Room for improvement

Iolans discuss a community ‘wish list’ at Thrive's annual Community Conversation. Their wants could be summed up in three categories: tourism readiness, community communications and infrastructure.


Local News

June 19, 2024 - 1:24 PM

Terri Fahnestock, a communications instructor at Allen Community College, addresses the audience at Tuesday’s Iola Community Conversation hosted by Thrive Allen County. Behind her are Gary McIntosh and Rebecca Nilges. Photo by Vickie Moss / Iola Register

Iola residents outlined a long wish-list at a community conversation Tuesday evening.

The event was sponsored by Thrive Allen County, which visits each town in the county over a course of several months to gauge residents’ priorities. Thrive staff use those conversations to guide their work over the next year as they seek grants and development opportunities. 

Iola’s conversations touched on topics such as sidewalk improvements, creating a food truck village and developing a “food culture,” hospitality training, more wayfinding and communication, public restrooms and building a community recreation center with an indoor pool. 

If there was a central theme, it was preparing for an influx of tourists once the new Lehigh Portland State Park is up and running. 

Lisse Regehr, Thrive CEO, facilitated the discussion. About 34 residents attended the meeting with another 22 watching via a YouTube livestream, and nine Thrive staff members.

Regehr recapped last year’s discussion, which resulted in a focus on tourism readiness, housing and childcare. She noted work continues on housing and childcare, with progress made in those areas.

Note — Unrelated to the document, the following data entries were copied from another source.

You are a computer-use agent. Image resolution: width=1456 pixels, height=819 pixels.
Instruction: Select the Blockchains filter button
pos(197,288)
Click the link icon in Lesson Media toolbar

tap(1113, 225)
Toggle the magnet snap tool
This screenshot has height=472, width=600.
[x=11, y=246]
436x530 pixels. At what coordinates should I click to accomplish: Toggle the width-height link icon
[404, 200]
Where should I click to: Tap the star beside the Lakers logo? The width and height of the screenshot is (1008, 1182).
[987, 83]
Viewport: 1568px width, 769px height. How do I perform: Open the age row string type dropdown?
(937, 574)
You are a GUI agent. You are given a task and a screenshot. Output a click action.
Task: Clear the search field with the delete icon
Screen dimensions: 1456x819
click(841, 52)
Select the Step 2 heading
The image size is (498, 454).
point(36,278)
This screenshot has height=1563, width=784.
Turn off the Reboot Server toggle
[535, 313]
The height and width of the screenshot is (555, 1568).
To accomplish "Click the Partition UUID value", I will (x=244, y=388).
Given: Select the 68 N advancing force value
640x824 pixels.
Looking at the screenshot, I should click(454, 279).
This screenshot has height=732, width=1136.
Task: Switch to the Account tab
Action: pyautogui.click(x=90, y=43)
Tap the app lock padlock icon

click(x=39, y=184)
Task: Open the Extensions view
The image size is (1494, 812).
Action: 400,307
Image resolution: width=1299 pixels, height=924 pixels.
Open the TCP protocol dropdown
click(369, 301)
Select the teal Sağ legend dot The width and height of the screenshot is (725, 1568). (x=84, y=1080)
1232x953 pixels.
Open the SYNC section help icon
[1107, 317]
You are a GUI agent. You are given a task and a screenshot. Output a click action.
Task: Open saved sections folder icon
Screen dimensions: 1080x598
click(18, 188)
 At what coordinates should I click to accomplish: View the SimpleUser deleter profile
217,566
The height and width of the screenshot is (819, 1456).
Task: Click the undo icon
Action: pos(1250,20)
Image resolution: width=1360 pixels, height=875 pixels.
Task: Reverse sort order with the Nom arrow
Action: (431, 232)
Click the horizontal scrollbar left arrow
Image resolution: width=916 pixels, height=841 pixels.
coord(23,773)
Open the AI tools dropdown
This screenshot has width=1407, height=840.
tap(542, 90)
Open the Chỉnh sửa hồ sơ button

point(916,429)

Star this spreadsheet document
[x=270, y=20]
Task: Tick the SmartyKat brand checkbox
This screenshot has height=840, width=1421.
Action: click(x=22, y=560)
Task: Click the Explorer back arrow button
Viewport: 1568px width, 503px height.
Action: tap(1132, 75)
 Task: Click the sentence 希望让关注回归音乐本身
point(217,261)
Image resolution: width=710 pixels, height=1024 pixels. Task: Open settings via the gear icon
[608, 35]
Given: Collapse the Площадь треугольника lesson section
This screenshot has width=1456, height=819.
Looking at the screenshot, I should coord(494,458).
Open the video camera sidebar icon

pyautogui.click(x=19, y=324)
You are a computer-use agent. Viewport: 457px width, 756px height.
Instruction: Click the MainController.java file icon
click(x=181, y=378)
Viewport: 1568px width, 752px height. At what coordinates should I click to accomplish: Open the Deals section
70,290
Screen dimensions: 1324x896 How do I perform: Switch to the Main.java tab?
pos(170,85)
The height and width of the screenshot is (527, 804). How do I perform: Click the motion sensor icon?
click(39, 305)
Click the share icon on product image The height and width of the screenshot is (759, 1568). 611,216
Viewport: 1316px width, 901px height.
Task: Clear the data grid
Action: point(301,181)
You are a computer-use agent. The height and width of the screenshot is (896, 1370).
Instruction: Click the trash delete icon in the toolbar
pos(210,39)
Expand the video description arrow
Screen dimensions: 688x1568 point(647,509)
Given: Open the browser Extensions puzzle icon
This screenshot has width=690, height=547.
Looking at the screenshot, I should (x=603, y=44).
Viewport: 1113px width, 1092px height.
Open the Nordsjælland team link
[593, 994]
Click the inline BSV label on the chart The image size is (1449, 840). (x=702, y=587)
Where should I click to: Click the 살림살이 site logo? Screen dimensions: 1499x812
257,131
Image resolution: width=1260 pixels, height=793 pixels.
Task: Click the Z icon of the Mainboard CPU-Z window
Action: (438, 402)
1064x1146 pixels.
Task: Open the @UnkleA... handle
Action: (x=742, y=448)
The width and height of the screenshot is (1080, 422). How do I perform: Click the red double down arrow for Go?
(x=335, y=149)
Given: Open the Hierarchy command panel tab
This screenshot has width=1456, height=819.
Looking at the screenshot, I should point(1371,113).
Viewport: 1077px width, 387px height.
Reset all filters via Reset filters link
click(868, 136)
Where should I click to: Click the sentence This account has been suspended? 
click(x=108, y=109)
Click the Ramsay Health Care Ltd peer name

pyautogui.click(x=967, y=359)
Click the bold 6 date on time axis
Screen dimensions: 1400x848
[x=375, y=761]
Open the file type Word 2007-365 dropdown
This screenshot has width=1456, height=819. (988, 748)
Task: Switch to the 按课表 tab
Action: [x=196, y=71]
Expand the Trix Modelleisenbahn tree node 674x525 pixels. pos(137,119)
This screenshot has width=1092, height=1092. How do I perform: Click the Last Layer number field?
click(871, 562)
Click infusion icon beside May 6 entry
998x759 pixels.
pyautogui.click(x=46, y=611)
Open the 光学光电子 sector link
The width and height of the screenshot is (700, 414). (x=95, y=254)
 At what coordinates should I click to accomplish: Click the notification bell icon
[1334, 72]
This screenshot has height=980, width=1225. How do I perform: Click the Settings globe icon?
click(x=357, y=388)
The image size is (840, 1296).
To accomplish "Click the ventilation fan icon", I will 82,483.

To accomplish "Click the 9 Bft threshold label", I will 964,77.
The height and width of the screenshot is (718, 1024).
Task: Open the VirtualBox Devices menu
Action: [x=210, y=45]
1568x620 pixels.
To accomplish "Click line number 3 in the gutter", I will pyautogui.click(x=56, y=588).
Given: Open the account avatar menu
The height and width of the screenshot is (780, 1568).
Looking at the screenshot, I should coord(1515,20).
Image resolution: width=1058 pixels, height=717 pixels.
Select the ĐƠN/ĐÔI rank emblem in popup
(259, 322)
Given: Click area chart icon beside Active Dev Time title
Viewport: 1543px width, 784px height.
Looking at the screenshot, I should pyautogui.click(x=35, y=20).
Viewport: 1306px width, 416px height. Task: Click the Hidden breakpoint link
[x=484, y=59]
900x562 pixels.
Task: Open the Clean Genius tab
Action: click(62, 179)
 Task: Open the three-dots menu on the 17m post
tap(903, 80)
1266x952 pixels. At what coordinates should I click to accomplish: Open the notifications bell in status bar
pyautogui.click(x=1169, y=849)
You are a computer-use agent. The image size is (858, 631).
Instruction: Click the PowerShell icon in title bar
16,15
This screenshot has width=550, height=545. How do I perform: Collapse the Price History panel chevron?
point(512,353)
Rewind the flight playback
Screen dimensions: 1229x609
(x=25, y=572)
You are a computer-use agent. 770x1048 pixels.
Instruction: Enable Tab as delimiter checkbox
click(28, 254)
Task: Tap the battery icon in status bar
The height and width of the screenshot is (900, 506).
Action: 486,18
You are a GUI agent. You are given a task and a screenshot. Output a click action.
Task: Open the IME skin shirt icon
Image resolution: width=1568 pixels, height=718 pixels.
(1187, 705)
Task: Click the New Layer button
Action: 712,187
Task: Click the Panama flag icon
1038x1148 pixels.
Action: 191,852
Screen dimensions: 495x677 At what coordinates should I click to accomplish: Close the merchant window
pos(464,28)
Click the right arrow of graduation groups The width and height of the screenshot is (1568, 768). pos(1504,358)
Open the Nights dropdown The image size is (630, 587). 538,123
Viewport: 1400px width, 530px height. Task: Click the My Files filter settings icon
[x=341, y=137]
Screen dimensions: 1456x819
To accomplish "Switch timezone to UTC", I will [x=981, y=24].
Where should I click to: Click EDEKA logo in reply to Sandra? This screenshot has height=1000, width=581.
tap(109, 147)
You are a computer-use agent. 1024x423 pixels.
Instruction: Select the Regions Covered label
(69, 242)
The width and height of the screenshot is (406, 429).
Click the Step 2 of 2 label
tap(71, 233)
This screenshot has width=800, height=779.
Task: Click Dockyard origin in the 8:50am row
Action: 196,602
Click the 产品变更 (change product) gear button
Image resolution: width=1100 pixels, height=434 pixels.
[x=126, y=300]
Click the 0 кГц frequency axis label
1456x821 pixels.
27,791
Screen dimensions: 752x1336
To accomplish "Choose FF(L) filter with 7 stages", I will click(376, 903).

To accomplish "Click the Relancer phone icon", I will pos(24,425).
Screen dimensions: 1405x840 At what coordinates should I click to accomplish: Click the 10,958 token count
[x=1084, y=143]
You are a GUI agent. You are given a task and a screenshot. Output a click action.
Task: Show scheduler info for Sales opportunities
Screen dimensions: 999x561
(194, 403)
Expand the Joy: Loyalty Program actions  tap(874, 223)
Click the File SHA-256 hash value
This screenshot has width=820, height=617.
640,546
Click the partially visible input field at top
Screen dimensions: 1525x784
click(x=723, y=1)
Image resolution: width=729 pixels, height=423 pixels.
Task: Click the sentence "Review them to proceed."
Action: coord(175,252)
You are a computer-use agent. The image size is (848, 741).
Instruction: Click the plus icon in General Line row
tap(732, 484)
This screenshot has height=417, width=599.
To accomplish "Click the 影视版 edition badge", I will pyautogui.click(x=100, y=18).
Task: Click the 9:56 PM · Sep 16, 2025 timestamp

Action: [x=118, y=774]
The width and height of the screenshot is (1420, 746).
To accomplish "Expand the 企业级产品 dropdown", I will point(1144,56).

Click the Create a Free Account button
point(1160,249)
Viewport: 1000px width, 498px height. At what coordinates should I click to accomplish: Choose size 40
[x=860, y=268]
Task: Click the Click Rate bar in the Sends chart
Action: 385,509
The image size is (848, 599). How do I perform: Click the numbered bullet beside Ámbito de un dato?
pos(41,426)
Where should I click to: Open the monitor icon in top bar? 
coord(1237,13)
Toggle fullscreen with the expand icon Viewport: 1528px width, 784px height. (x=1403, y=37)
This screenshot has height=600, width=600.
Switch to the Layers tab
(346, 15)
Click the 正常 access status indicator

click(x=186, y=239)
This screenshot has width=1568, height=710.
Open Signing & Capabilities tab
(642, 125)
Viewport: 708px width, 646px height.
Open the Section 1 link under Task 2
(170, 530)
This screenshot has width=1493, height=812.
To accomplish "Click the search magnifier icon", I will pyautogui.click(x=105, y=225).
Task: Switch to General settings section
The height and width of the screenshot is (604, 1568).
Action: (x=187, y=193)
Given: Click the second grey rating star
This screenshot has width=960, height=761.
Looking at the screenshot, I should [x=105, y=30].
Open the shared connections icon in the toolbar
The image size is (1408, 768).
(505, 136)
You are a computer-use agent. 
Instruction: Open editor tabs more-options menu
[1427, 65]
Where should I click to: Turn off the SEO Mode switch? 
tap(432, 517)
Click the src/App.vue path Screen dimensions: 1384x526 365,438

By the end of Tuesday’s discussion, three overarching categories encapsulated most of the issues raised by residents. 

They are:

Lisse Regehr, Thrive Allen County CEO, facilitates discussion at Iola’s Community Conversation Tuesday evening at the Iola High School Science Center. Photo by Vickie Moss / Iola Register

Tourism readiness

To capitalize on the influx of out-of-towners visiting the state park, community leaders need to find ways to bring them into the city to patronize businesses. That can be done by installing more “wayfinding” signs and promoting existing amenities. For example, Iola has a dog park. It might be useful for travelers to know where it is. 

Jim Gilpin, a banker, said the community needs to think about how to best develop the city as a destination “if we’re serious about leveraging what we’ll have with all these visitors coming to the state park.” He suggested offering some type of hospitality training program. 

Some also suggested Iola amend its rules and regulations to promote and support business development, with some complaining about a too-restrictive environment that holds back progress.

One suggestion was for a “food truck village,” a one-stop shop where visitors and residents can go for a quick meal. 

Myra Gleason, owner of Wild Bloom Coffee, wants to better develop a “food culture” in Iola, but said that would require a change in thinking at all levels, from patrons to city officials. She would like to offer classes and other types of training to shift the way residents think about food and entrepreneuership.

Gleason, who came to Iola about two years ago to start a business, said she has noticed how a “gossip culture” limits growth and spreads negativity.